What needs to be done -
Leaving out all pictures, transcribe the lines below exactly, from the first through the line containing "You are a computer-use".

Provided records -
+---+

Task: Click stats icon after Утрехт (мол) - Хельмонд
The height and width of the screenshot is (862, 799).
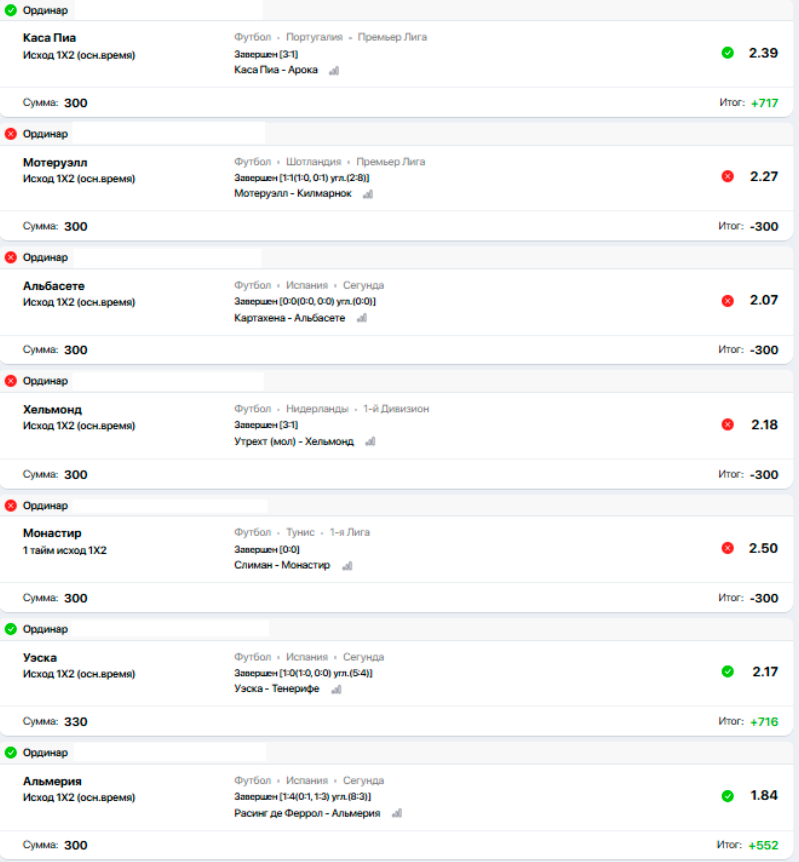Action: pos(369,442)
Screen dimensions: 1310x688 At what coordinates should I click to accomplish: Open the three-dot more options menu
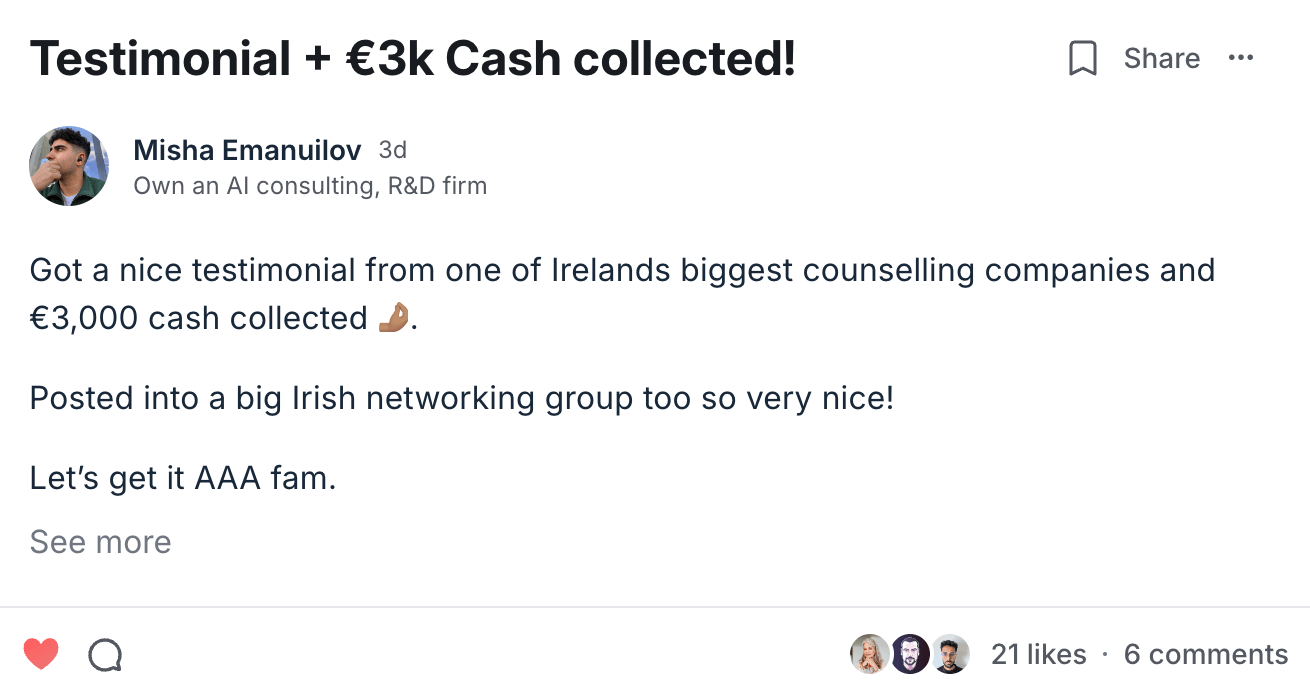(x=1240, y=58)
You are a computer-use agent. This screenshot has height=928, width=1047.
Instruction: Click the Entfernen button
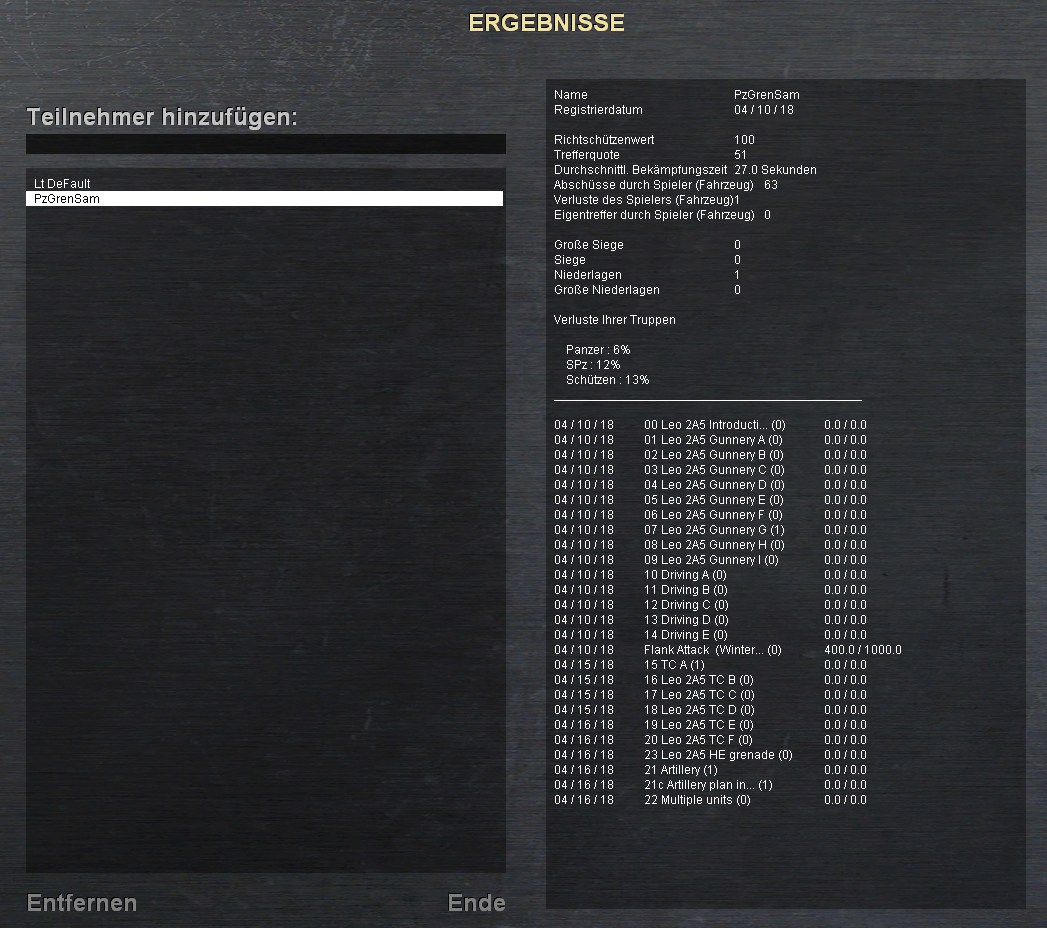click(82, 903)
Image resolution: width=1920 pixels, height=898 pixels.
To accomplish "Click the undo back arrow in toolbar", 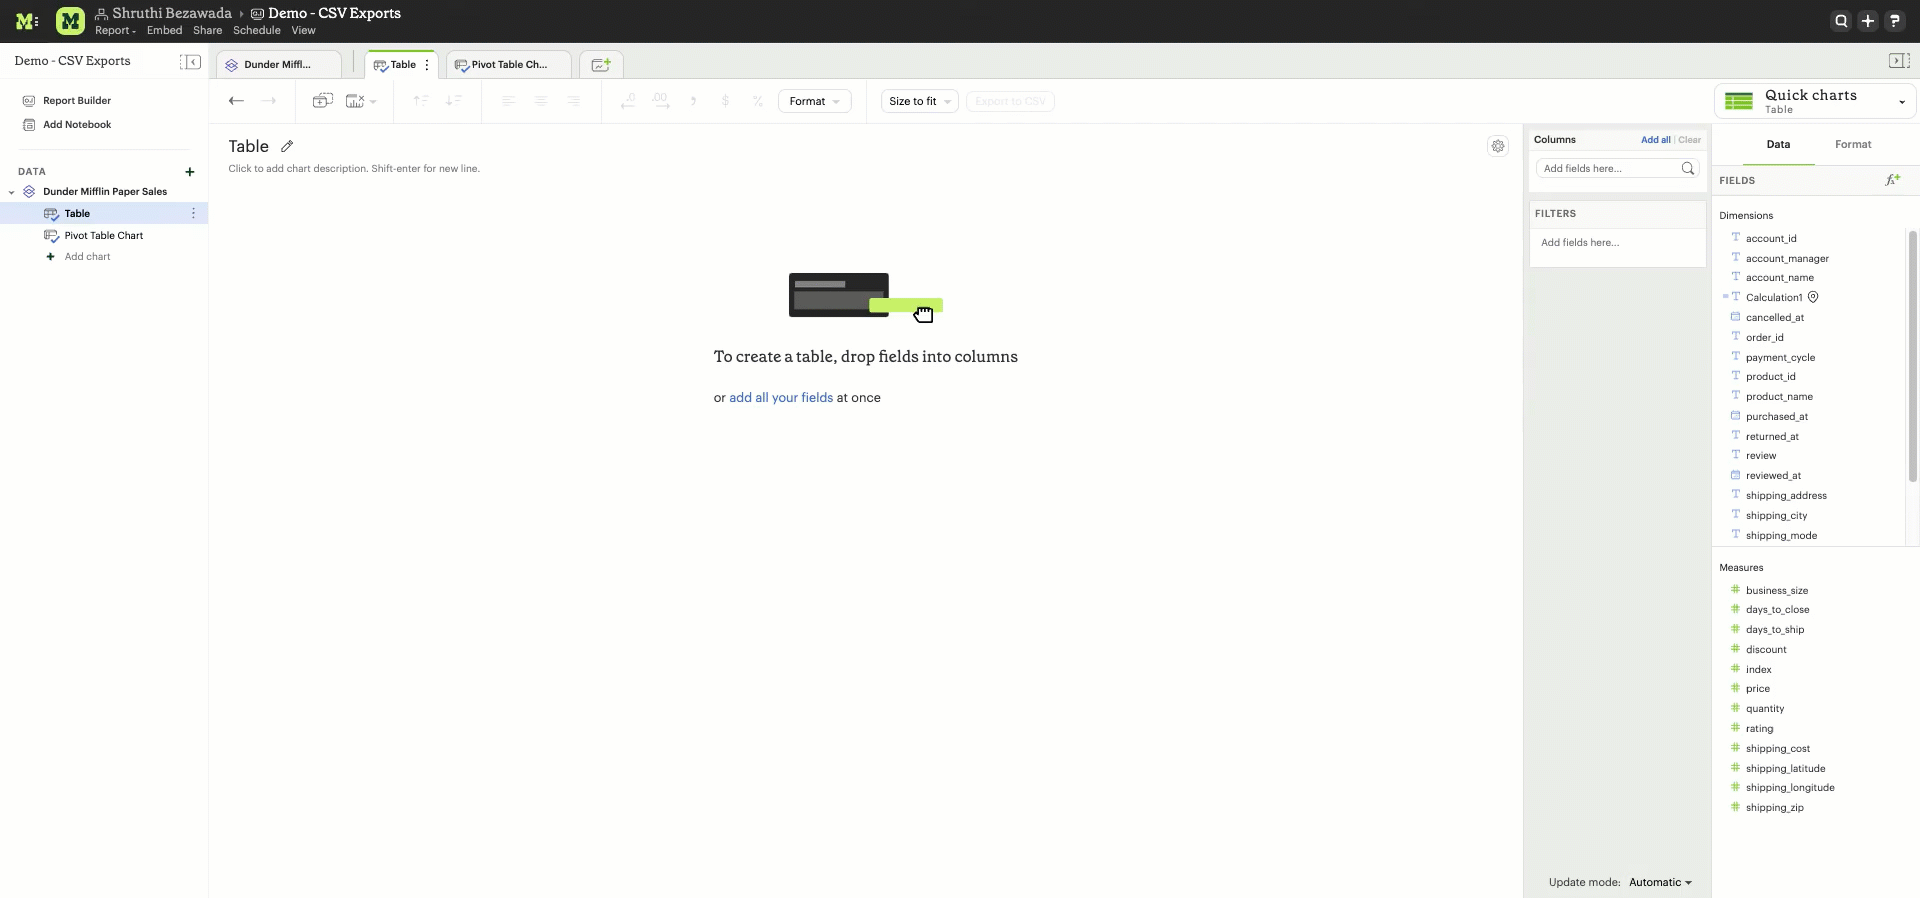I will click(236, 101).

+---+

Answer -
Task: Click stats icon after Утрехт (мол) - Хельмонд
The height and width of the screenshot is (862, 799).
Action: pos(369,442)
Screen dimensions: 1310x688 At what coordinates should I click to accomplish: Open the three-dot more options menu
(x=1240, y=58)
You are a computer-use agent. This screenshot has height=928, width=1047.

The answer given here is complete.